PROBLEM TO WORK ON -
Copy the material below verbatim from the line with "Where should I" to the line with "You are a GUI", both lines included, omitting pictures and every line outside that range.

DATA SUPPLIED -
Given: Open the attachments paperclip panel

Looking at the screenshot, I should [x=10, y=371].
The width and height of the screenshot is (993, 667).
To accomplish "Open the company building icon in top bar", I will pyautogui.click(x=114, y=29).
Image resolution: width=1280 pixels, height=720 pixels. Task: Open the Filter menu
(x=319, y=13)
--
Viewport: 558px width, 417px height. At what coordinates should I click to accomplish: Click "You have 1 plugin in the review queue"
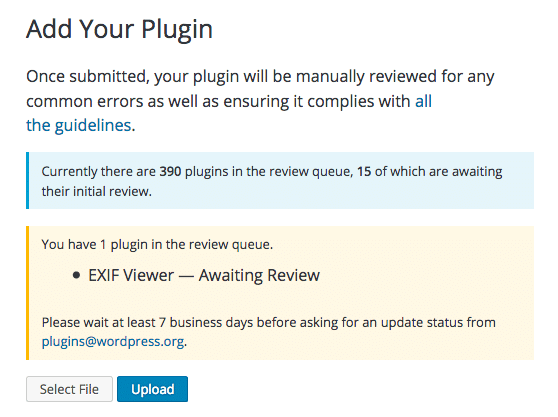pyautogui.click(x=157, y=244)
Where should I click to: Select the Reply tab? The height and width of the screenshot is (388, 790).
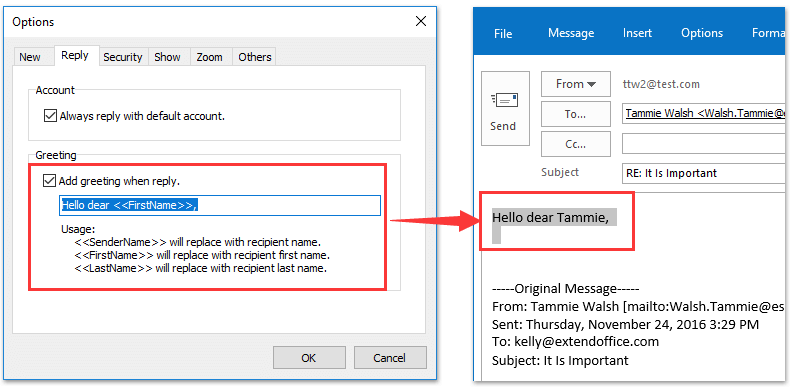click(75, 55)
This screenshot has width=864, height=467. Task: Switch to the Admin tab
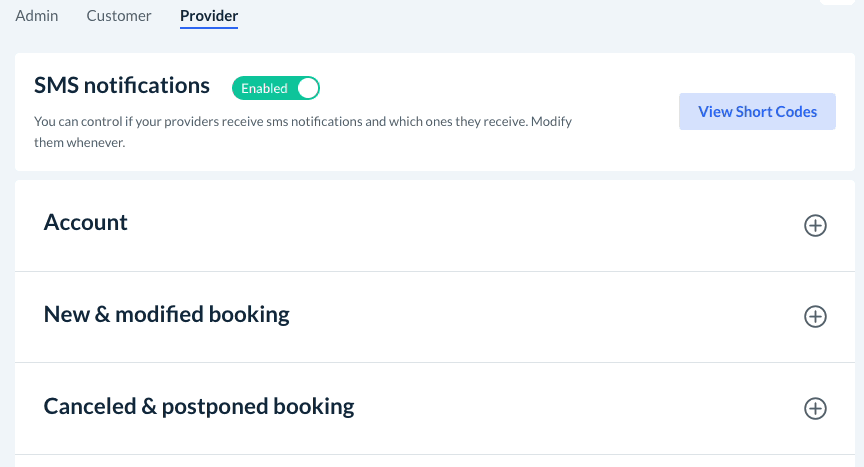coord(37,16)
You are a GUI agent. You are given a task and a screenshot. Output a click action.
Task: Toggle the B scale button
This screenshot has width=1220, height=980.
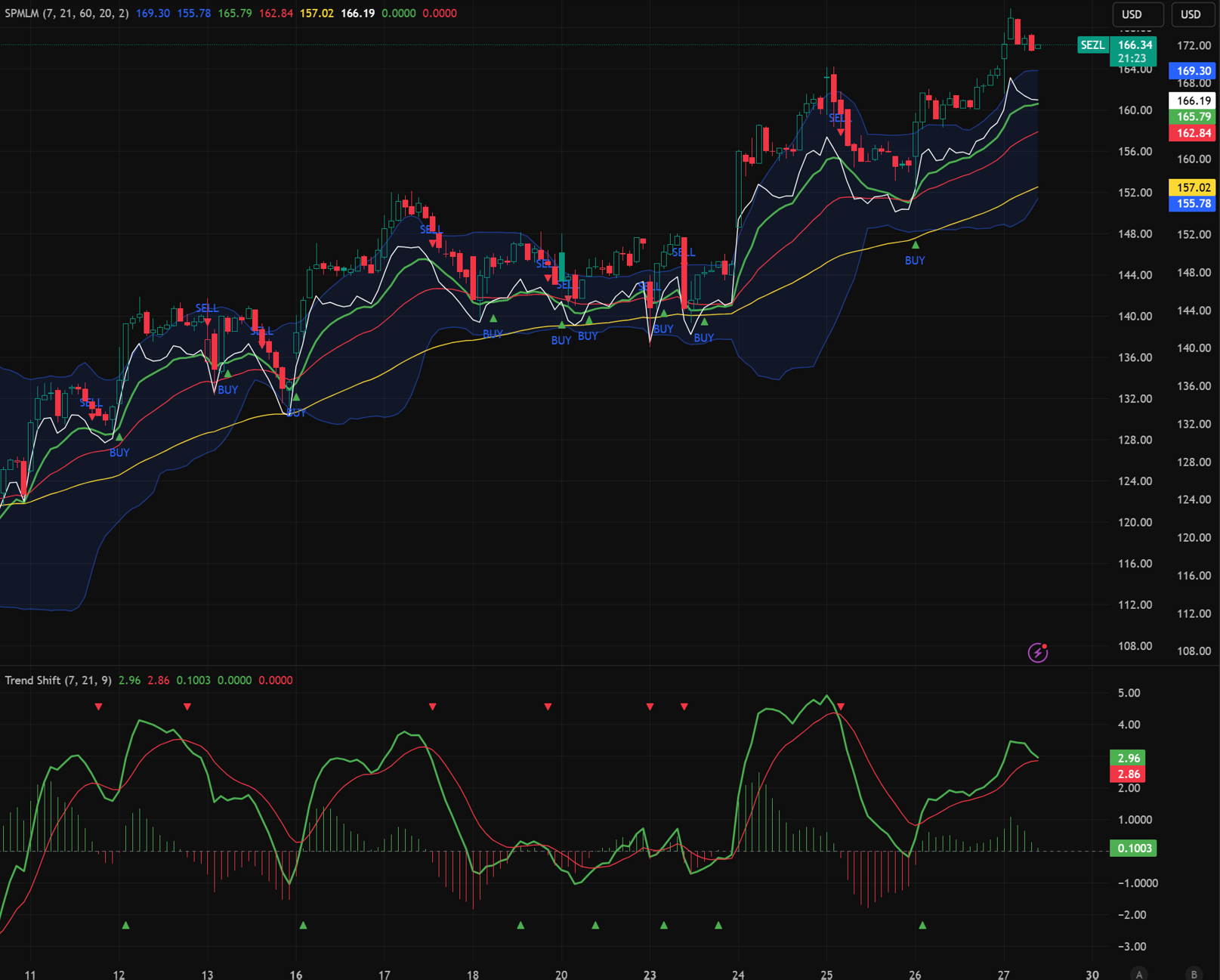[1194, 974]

EXERCISE RESPONSE -
Where should I click to: Select the Reply tab? The height and width of the screenshot is (388, 790).
click(75, 55)
This screenshot has width=864, height=467. Task: Switch to the Admin tab
coord(37,16)
You are a GUI agent. You are given a task and a screenshot. Output a click action.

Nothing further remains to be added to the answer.